Korhonen has worn many hats over the years and she’s learned from the best of the best, including Grand Theft Auto Creative Director Gary Penn at Denki, an entertainment studio in Dundee, Scotland. Korhonen has been a junior product manager, event organizer, market researcher, writer, production assistant, feature designer, and administration before she took on the position of a Narrative Designer. 

It was her expansive development knowledge–from the Facebook game Kingsbridge and mobile titles such as Turbo Dismount–that caught the eyes of Remedy Entertainment.
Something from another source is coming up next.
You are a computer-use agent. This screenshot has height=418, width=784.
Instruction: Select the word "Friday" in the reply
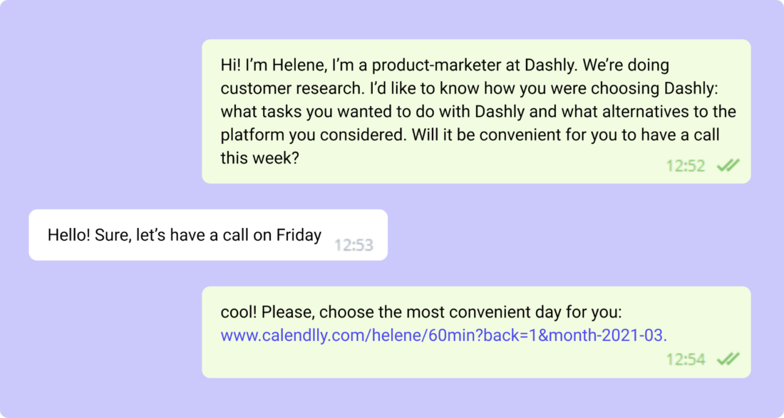click(x=298, y=235)

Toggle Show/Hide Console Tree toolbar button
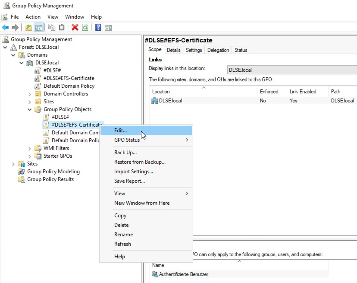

The company was trying to expand into mobile games in 2014. Korhonen was offered the role of a mobile game designer and she couldn’t believe she made it to the studio she admired. 

“For the first six months, every time I walked into the office, I was like, wow, this is real, this is actually real,” Korhonen said. 

Unfortunately, the mobile game initiative that Remedy began was ultimately scrapped because, according to Korhonen, “it wasn’t a combination that really worked.” As a result, she was transitioned to the team behind Control, after a short time working on Quantum Break and CrossfireX as a narrative designer, a new position within Remedy. The rest is history.

There’s a saying in Finland when anyone from the country succeeds on the worldwide stage: “torille!” If a Finnish singer wins the Eurovision Song Contest, “torille!” If Finland wins the Hockey World Championship, “torille!” Translated, it means “to the market square,” a saying that paints a picture of drunk Helsinkians partying in the middle of the night, dancing, streaking, and living their best life. With Finland having a small population of around 5.5 million, having any sort of worldwide recognition is a big deal. 

Korhonen said that people didn’t party in the streets over the successes of Returnal and Control, but maybe the public will be dancing over the success of the thriving Finnish game development industry soon if these hits keep coming.